Which rowset size to use depends on the application. Screen-based applications commonly follow one of two strategies. The first is to set the rowset size to the number of rows displayed on the screen; if the user resizes the screen, the application changes the rowset size accordingly. The second is to set the rowset size to a larger number, such as 100, which reduces the number of calls to the data source. The application scrolls locally within the rowset when possible and fetches new rows only when it scrolls outside the rowset.
Other applications, such as reports, tend to set the rowset size to the largest number of rows the application can reasonably handle — with a larger rowset, the network overhead per row is sometimes reduced. Exactly how large a rowset can be depends on the size of each row and the amount of memory available.
Rowset size is set by a call to SQLSetStmtAttr with an Attribute argument of SQL_ATTR_ROW_ARRAY_SIZE. The application can change the rowset size, bind new rowset buffers (by calling SQLBindCol or specifying a binding offset) even after rows have been fetched, or both. The implications of changing the rowset size depend on the function:
SQLFetch and SQLFetchScroll use the rowset size at the time of the call to determine how many rows to fetch. However, SQLFetchScroll with a FetchOrientation of SQL_FETCH_NEXT increments the cursor based on the rowset of the previous fetch and then fetches a rowset based on the current rowset size.

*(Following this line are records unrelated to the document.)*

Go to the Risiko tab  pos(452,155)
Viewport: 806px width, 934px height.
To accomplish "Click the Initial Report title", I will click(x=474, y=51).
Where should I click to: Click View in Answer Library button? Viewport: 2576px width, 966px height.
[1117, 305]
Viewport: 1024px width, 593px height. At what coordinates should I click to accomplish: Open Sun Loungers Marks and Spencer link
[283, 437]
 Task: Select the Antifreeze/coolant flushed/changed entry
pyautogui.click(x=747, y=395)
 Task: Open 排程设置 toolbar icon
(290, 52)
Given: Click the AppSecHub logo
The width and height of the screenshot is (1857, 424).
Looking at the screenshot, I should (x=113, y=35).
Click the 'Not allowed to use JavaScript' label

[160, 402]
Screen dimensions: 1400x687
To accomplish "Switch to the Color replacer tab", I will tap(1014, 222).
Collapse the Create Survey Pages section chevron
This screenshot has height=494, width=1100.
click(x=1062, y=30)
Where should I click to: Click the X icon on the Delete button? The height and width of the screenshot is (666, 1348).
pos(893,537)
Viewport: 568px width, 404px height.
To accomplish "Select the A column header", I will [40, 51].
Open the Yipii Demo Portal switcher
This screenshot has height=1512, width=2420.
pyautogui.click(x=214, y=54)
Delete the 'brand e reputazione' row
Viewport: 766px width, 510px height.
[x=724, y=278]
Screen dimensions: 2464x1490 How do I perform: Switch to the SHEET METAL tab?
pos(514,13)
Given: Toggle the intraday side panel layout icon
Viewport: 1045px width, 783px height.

SQLSetPos uses the rowset size that is in effect as of the preceding call to SQLFetch or SQLFetchScroll, because SQLSetPos operates on a rowset that has already been set. SQLSetPos also will pick up the new rowset size if SQLBulkOperations has been called after the rowset size was changed.
SQLBulkOperations uses the rowset size in effect at the time of the call, because it performs operations on a table independent of any fetched rowset.